The Resurrectionist

Books

The most engaging aspect of The Resurrectionist isn’t its gaslamp adventure or macabre thrills. It’s the poignant queer love story at the center of the book—which is surprising, because the plot revolves around the theft of cadavers. Those two elements should feel at the very least incongruent, but in author A. Rae Dunlap’s hands, they gel to create a heartfelt yet gruesome work of historical fiction.

The Resurrectionist is a difficult book to categorize; it is equal parts thriller, historical fiction, gothic romance and madcap adventure. While it might be a challenge to shelve, it’s eminently readable, in no small part due to the narrator’s captivating tale. The third son of a landed aristocrat, James Willoughby was destined for either the church or the military, but he found that his passion was science. Despite his family’s protestations, he enrolls in medical school in Edinburgh, Scotland, but quickly learns that the real education is occurring in private surgical schools where students learn by dissecting cadavers. James is a natural surgeon, but a dire change in his family fortune means he’s suddenly unable to pay his tuition.

Aneurin “Nye” MacKinnon, the assistant of one of James’ instructors, offers a solution. The only cadavers legally available for dissection are those of people executed for murder—and there are simply not enough murders to satisfy the growing number of medical students in Edinburgh. James initially serves only as a lookout for Nye’s body snatching crew, but he finds himself drawn further into the gang and their schemes. Body snatching is at first only a means to an end, but he begins to enjoy the mad scramble of adventures the crew experiences every night—and he grows closer to Nye, although James cannot quite articulate the feelings he knows society forbids.

When the infamous real-life body snatchers Burke and Hare make their appearance, it’s obvious to James and Nye that they aren’t stealing cadavers from graves, but rather murdering the corpses they provide to the medical schools. Burke and Hare threaten first to drive James and Nye out of business, and then to drive them into early graves themselves, leading the pair to undertake a nail-biting quest to see justice done.

While the subject matter of The Resurrectionist is certainly macabre (and Dunlap doesn’t skimp on the gory details), the novel remains upbeat and fun, never sinking into a dour gothic spirit. Even if they find their work distasteful, readers will come to love James and Nye’s irreverent crew of miscreants.
———
● **Your tasks**:
1. According to the review, in what city does James Willoughby enroll in medical school?
2. Repeat the part of the review between "While the subject" and "crew of miscreants.", inclusive.
———
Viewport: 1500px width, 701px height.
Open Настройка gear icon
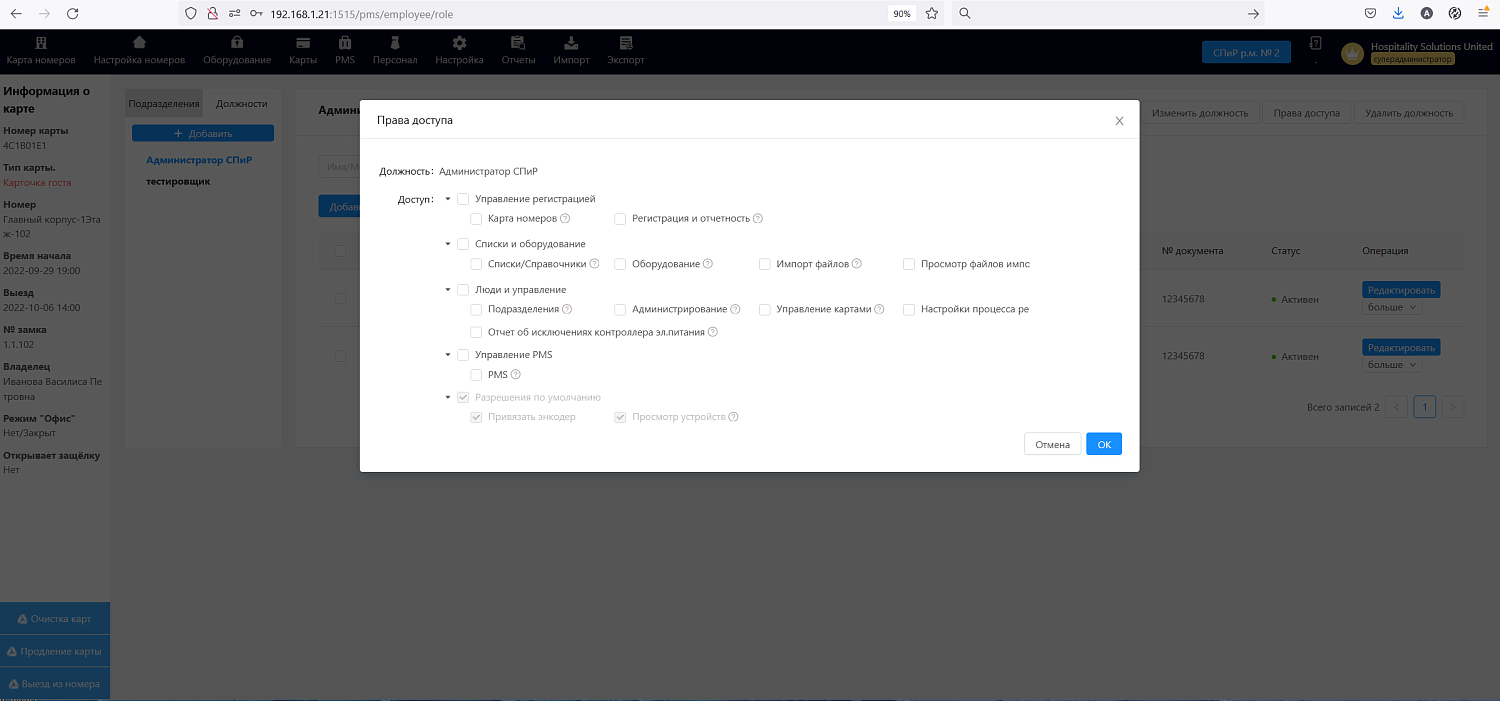click(458, 43)
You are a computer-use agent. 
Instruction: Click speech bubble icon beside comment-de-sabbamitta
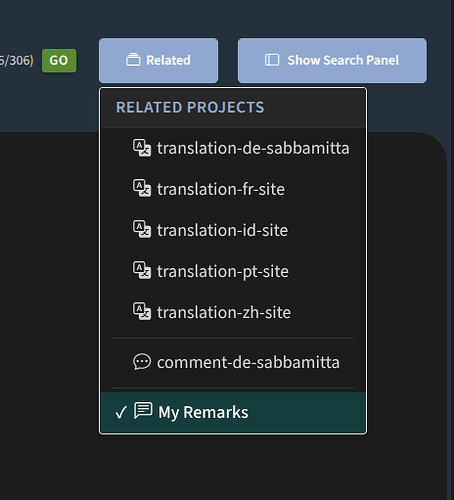[142, 362]
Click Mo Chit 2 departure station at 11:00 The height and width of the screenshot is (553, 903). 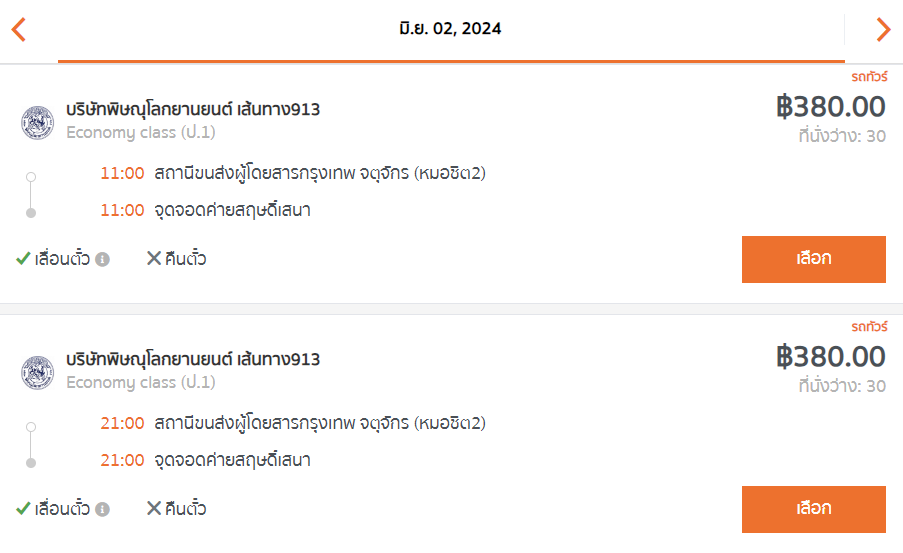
———
● **Responses to the tasks**:
1. Edinburgh, Scotland.

2.
While the subject matter of The Resurrectionist is certainly macabre (and Dunlap doesn’t skimp on the gory details), the novel remains upbeat and fun, never sinking into a dour gothic spirit. Even if they find their work distasteful, readers will come to love James and Nye’s irreverent crew of miscreants.